Ich bin im Dezember 2014 durch den Verkauf meiner letzten Gagfah Aktien aus dem breiten, deutschen Wohnimmobilien Markt ausgestiegen, statt im Rahmen der Übernahme Vonovia Aktien zu akzeptieren. Ein Zitat von damals ist „Die Bewertung der kombinierten Annington / Gagfah [heute Vonovia] ist allerdings ziemlich sportlich.“

Die Bewertung mag damals sportlich gewesen sein, aber das hat den Kurs nicht davon abgehalten, folgende Entwicklung hinzulegen:

Quelle: comdirect.de

Offensichtlich bin ich viel zu früh ausgestiegen, aber ich stehe nach wie vor dazu, dass die Bewertung damals sportlich war und heute mehr denn je ist, obwohl sich meine Rendite Ansprüche in den letzten Jahren, EZB sei Dank, reduziert haben.
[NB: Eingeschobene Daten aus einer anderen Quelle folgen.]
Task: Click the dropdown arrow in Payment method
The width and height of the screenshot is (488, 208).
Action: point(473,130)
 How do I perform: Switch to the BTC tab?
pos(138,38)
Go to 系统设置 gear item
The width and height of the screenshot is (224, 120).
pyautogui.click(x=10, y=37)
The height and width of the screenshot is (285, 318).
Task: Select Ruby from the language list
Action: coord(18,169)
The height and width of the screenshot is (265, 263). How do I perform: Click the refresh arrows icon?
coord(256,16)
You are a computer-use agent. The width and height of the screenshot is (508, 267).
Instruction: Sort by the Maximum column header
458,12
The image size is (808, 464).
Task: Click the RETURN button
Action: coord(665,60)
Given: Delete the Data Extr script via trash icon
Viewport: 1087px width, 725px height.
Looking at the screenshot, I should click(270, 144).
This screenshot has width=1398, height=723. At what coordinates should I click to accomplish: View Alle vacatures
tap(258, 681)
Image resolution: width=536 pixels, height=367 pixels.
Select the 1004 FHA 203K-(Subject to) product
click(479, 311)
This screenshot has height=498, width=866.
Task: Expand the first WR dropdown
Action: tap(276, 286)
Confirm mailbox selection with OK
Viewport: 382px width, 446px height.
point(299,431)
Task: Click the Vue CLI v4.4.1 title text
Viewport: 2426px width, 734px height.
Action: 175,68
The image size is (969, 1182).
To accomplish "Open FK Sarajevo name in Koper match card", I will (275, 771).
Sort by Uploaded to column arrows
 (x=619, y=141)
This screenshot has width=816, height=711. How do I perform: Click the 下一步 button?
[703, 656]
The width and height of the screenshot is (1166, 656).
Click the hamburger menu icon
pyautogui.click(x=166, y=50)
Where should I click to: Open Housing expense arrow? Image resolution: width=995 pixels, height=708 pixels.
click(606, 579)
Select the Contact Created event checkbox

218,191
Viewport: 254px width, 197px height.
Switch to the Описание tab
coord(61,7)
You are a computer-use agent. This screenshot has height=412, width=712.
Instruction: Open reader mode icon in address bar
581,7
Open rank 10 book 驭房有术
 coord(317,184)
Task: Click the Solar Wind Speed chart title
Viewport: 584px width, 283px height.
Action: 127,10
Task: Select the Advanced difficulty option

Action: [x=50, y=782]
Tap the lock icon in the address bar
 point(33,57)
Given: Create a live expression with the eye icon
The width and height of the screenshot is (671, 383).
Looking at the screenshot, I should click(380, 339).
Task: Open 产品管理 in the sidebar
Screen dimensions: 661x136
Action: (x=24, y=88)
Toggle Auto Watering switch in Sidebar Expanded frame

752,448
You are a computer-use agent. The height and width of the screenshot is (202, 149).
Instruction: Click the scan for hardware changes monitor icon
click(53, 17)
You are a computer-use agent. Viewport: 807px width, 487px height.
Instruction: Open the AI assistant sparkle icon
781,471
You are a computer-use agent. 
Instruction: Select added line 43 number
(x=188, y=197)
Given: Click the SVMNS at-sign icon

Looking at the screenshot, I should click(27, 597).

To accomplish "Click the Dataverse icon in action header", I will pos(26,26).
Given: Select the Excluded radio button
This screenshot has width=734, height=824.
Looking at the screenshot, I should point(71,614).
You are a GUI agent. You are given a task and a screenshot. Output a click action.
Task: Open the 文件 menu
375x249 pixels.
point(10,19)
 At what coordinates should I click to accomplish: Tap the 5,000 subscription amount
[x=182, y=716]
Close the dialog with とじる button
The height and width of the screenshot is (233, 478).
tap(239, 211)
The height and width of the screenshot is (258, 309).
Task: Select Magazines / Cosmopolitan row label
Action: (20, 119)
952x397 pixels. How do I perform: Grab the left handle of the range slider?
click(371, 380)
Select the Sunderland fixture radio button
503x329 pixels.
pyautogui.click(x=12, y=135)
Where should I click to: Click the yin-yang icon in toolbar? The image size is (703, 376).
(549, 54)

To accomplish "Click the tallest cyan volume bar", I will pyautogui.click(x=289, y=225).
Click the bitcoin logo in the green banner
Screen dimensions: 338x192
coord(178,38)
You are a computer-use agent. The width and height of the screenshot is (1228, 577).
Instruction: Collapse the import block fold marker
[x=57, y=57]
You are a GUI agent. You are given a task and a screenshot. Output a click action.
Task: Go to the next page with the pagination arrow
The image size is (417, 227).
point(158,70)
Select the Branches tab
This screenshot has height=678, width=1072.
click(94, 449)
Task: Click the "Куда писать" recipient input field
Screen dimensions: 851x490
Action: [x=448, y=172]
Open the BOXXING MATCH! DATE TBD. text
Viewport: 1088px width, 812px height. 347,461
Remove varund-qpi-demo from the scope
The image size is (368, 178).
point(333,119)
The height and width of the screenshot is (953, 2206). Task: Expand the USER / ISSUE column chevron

Ich bin deshalb bis vor ein paar Tagen nicht davon ausgegangen, dass ich sobald wieder in deutsche Immobilien investiere. Dann bin ich allerdings zufällig auf die Kursentwicklung der Deutsche Wohnen aufmerksam geworden und die erschien mir auf den ersten Blick übertrieben negativ.